● Passage provided

--- begin ---

Thought and Action

Introduction

I would guess that most of us have experienced that sense of fulfillment that comes when our actions in life and on the world truly align with our declared beliefs and values. Such fulfillment is especially true when the actions we had to take were difficult ones, where we knew we had to do what was right.

In this month’s blog, I want to explore the necessity of how our actions should align with what we believe, particularly those beliefs that we hold at our core, ones we believe that define pretty much who we are. Our core beliefs should dictate and frame our actions. Although we’ll never be perfect in such an alignment on this side of life (speaking as a Christian here), to the extent that our actions align with our core beliefs, we will much more likely find fulfillment in the way we live. Such a way of living can be called many things. Honesty, ethical, dependable, and most of all a life filled with integrity come to mind as apt descriptors.

To seek to act – to live out fully as much as possible – in alignment with our beliefs is a difficult undertaking. To the extent that we do so, we can possibly experience, in addition to a sense of fulfillment, lives of empowerment, efficacy, and the sense that we have pursued well-lived and meaningful lives.

Core Values

I have written about counseling and valuation more than once on this blog. Suffice it say, what we call our core beliefs, those that define and describe who we are or who we would like to be, can also be called our core values. Core beliefs make up how we would choose to live and act regardless of what life throws at us. That is a tall order. What can sting us to the core, or sink like a sharp blade deep into our soul, are our realizations that in the midst of tough times that life sends our way, we abandoned what we held to be foundational beliefs about how we understand ourselves, the ways in which we hope to act toward others, and how we desire to live in the world. In a word, we have abandoned our worldview.

Now one could offer the legitimate critique that if time after time we abandoned what we claim to hold as true deep in our soul during life’s challenges that test our claims, then we really don’t value what we claim to value. No doubt, we may find at times that we have inculcated values that we claim to hold without really critiquing for ourselves whether or not we truly value what we claim. That’s another concern all together.

I want to take a different angle at possibly understanding what occurs when we fail in the face of life’s difficulties. Yes, we have claimed to have believed something that we deserted when tough times came at us. Welcome to life and its mix of successes and failures. Rather than totally giving up on what we claim to value when such failures occur, perhaps the truth is that what we value entails difficult ways of standing toward life. I know that is true for my own take on things. Why hold a value that doesn’t help me through difficult times? I don’t want to live by the value that hard times require our always backing out and not facing what life throws at us. That is, in fact, a value. It’s simply one with which I don’t want to align. That means when I say I want to live with courage, honesty, and integrity, I most likely will fail at living those values out many times in my life because they are difficult values by which to live. Would we have it any other way?

--- end ---

● Given information

--- begin ---

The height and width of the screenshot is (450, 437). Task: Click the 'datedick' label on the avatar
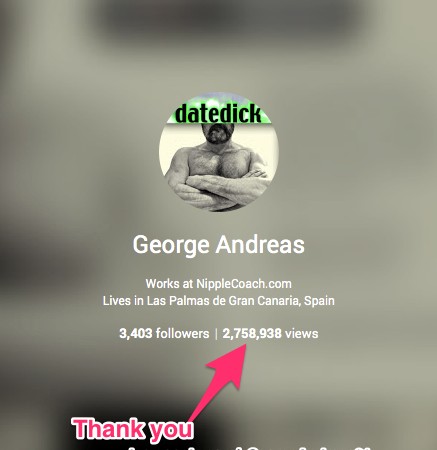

--- end ---

● Problem requirements
Pull out the part of the blog post on thought and action starting with "I would guess" and going on through "what was right.", copying it word for word. Work only from the blog post on thought and action and leave the data aside.

● Response below
I would guess that most of us have experienced that sense of fulfillment that comes when our actions in life and on the world truly align with our declared beliefs and values. Such fulfillment is especially true when the actions we had to take were difficult ones, where we knew we had to do what was right.